PROBLEM DETAILS » In the entries below, find the line with "Zbrinavanje EE otpada (121, 2469)" and the line with "Data Protection Notice (236, 2540)"; copy them and every line between them exactly, but not the pictures.

DATA TO EXAMINE »
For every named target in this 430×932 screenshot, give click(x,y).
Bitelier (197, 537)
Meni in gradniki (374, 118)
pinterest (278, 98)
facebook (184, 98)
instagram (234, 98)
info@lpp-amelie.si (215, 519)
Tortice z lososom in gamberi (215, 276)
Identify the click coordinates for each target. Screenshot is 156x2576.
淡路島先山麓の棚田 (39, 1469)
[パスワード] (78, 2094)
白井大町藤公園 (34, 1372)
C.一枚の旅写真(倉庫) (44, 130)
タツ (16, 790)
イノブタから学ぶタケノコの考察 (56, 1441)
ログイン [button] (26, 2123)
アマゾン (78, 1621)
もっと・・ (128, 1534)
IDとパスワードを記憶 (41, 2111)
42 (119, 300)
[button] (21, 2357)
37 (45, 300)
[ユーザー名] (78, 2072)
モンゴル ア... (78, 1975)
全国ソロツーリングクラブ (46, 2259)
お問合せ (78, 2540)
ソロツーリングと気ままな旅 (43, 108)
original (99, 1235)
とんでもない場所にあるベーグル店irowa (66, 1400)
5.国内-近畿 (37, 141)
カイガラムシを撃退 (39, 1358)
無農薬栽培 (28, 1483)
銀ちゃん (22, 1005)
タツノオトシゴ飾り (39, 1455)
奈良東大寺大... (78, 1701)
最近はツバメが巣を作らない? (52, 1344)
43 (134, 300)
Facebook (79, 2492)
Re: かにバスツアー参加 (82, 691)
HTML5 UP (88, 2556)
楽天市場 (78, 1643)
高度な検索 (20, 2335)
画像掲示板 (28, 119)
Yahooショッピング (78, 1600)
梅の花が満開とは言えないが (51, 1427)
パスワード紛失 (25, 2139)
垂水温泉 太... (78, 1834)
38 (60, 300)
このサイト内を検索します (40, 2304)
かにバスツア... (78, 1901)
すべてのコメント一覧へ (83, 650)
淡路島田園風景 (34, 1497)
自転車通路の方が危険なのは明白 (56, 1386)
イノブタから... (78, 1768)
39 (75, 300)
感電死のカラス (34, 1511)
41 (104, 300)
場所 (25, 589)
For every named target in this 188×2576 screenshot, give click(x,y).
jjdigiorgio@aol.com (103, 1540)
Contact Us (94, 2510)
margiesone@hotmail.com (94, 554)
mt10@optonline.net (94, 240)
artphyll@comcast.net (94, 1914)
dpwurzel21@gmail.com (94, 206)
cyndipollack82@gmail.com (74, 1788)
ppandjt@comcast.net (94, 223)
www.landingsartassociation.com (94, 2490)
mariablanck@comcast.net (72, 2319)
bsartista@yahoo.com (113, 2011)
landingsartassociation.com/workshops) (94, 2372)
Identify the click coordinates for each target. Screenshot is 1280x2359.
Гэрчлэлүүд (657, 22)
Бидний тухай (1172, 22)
--
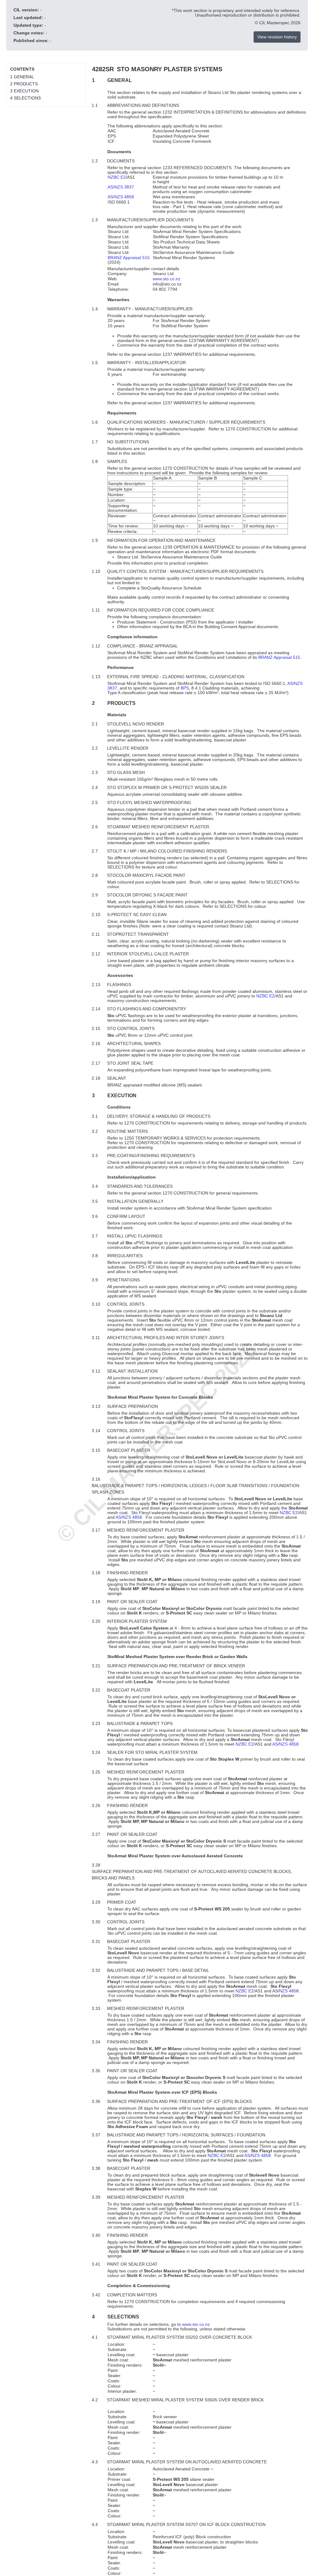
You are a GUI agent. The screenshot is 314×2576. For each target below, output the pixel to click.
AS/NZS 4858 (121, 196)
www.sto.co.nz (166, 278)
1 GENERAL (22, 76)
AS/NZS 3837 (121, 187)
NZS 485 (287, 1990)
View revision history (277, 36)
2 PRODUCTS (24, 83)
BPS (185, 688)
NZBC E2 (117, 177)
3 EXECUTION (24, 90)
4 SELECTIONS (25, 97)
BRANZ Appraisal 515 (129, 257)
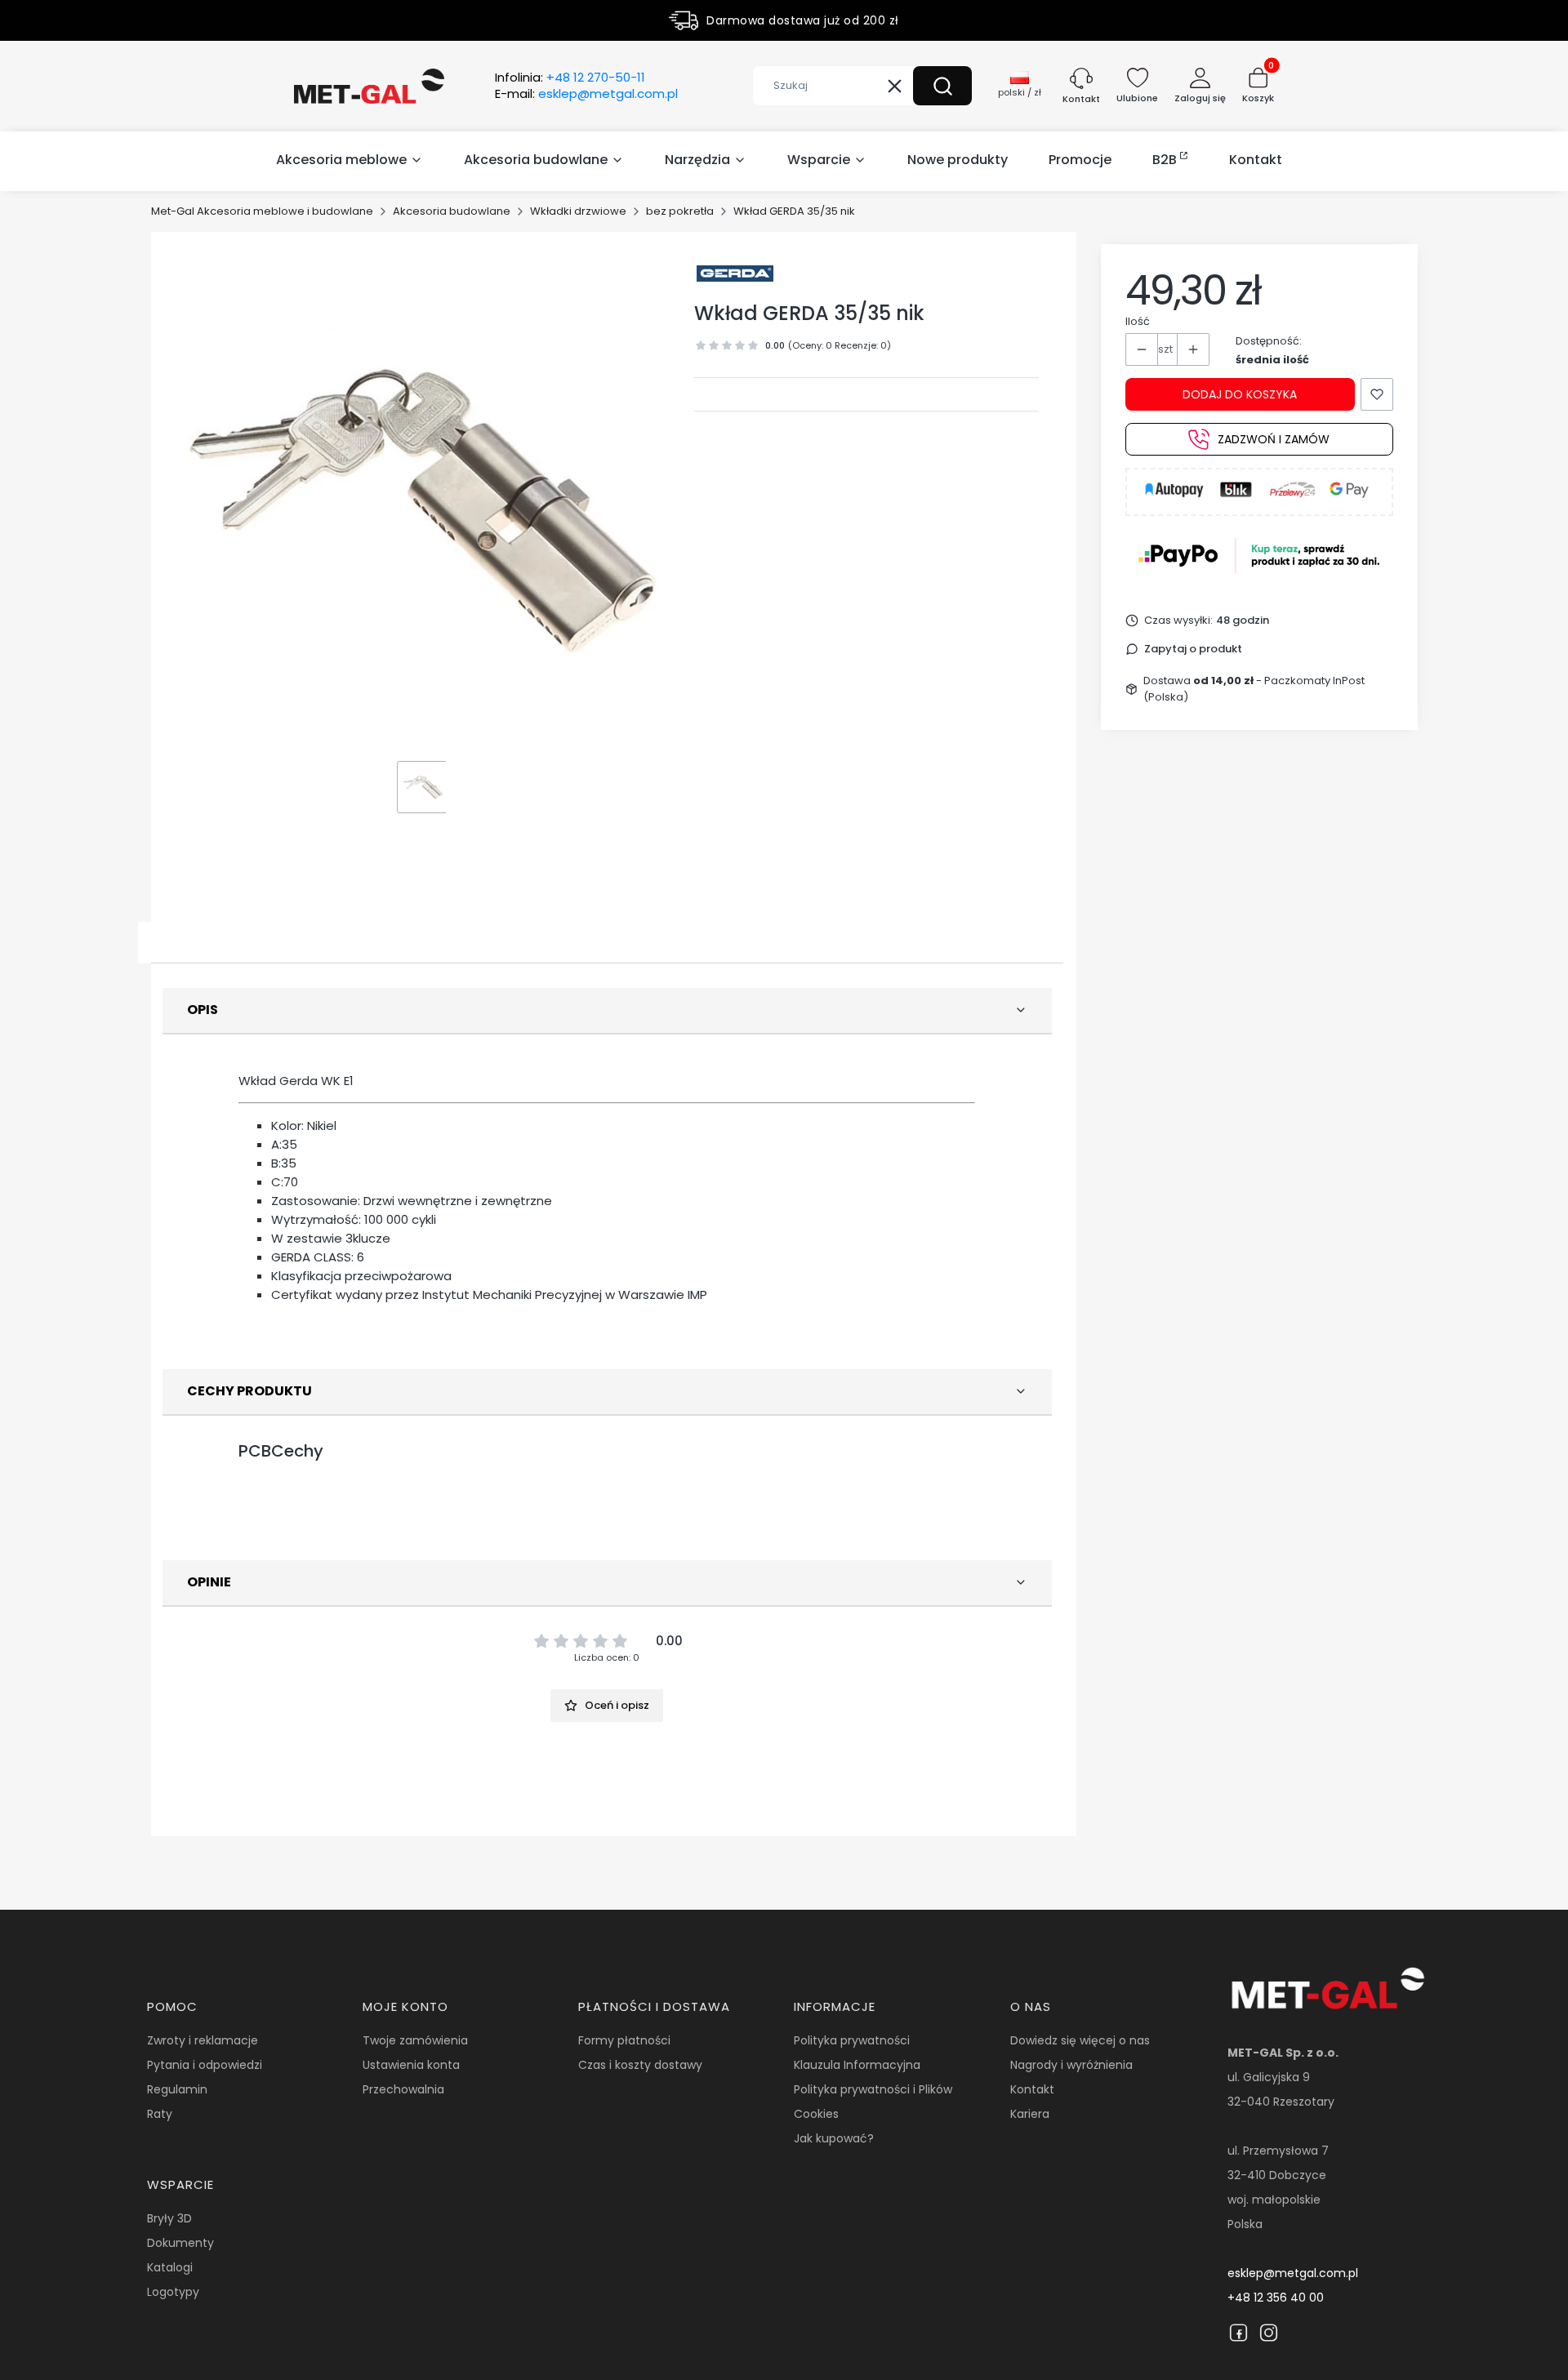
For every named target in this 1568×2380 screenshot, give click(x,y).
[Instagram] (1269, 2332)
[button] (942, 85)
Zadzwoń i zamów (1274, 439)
...
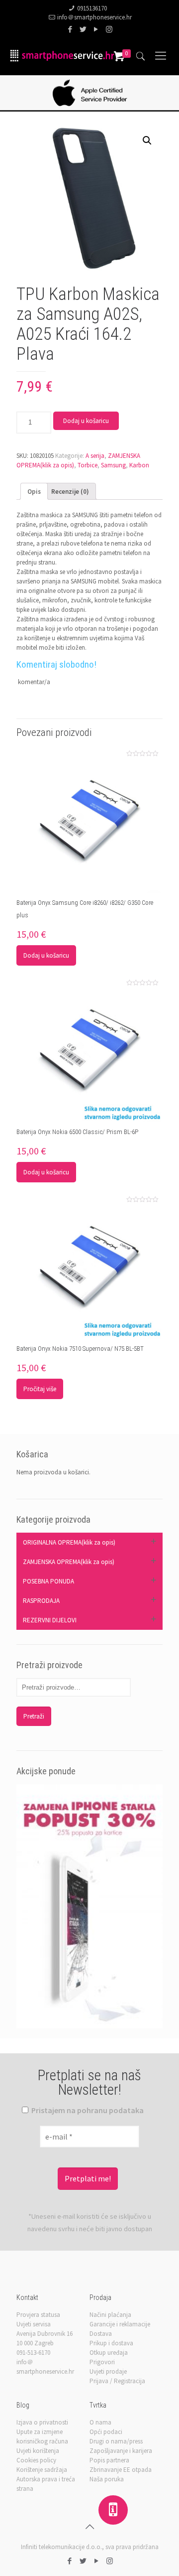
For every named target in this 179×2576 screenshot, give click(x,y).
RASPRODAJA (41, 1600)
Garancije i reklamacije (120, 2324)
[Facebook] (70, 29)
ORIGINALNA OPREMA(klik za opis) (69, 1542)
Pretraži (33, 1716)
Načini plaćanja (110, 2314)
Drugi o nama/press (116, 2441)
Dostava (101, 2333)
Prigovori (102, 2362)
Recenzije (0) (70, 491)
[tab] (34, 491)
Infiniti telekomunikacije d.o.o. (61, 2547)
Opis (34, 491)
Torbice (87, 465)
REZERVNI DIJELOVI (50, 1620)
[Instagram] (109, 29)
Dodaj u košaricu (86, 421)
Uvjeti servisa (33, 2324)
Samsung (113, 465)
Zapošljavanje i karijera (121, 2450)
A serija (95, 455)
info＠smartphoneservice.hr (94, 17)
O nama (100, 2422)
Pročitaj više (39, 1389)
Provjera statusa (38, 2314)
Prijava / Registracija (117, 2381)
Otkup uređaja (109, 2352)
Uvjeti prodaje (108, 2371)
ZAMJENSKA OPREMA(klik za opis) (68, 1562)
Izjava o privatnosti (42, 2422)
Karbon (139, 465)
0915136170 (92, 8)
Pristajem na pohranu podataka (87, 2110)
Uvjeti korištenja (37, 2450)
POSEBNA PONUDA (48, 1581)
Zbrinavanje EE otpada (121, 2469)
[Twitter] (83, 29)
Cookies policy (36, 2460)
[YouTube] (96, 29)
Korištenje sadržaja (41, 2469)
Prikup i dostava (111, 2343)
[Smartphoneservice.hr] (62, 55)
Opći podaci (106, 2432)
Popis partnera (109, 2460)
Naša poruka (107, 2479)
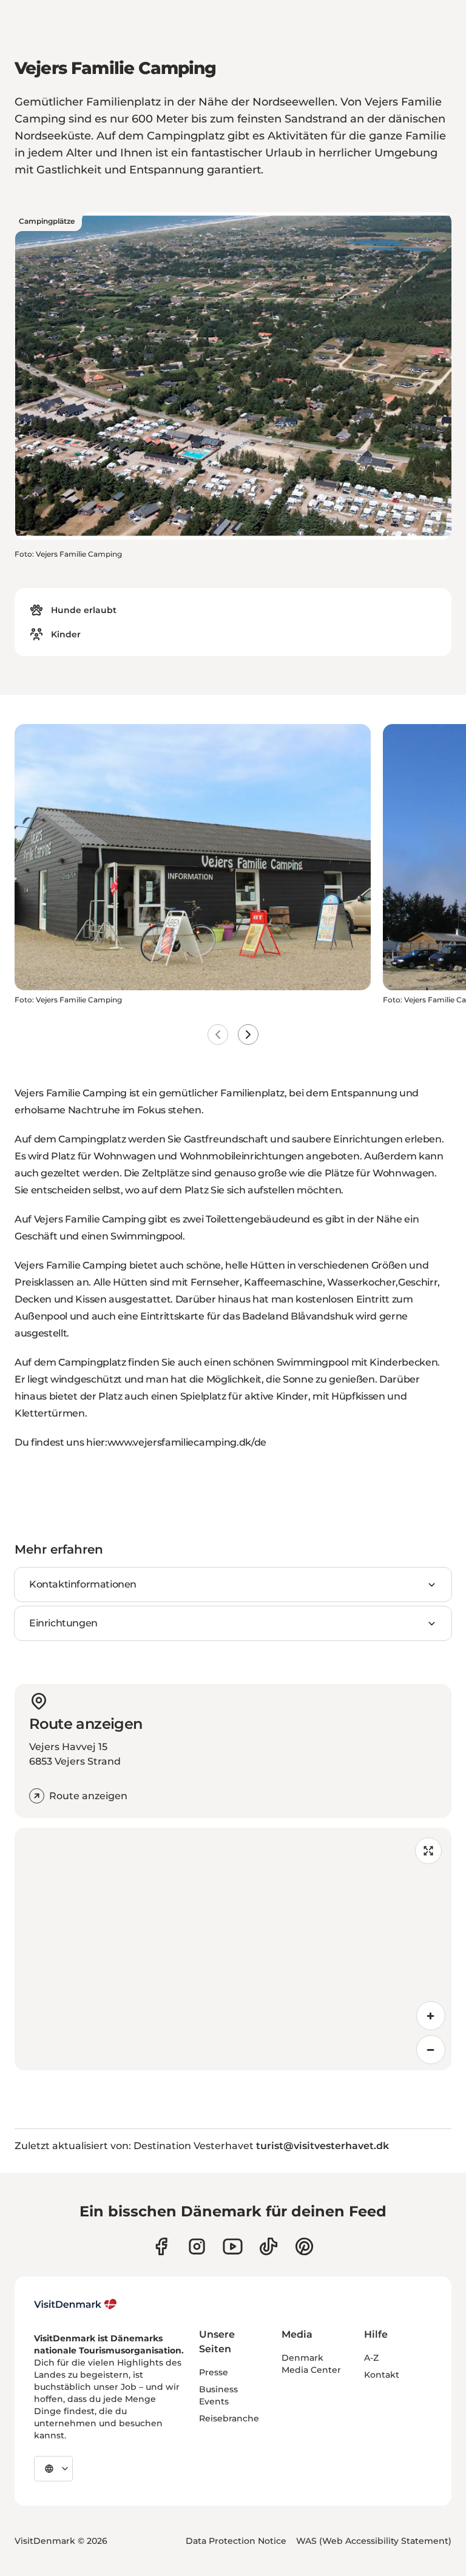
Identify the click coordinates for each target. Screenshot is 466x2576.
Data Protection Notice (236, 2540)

EXERCISE RESULT »
Zbrinavanje EE otpada (121, 2469)
[Twitter] (83, 29)
Cookies policy (36, 2460)
[YouTube] (96, 29)
Korištenje sadržaja (41, 2469)
Prikup i dostava (111, 2343)
[Smartphoneservice.hr] (62, 55)
Opći podaci (106, 2432)
Popis partnera (109, 2460)
Naša poruka (107, 2479)
Identify the click coordinates for each target. Screenshot is 466x2576.
Data Protection Notice (236, 2540)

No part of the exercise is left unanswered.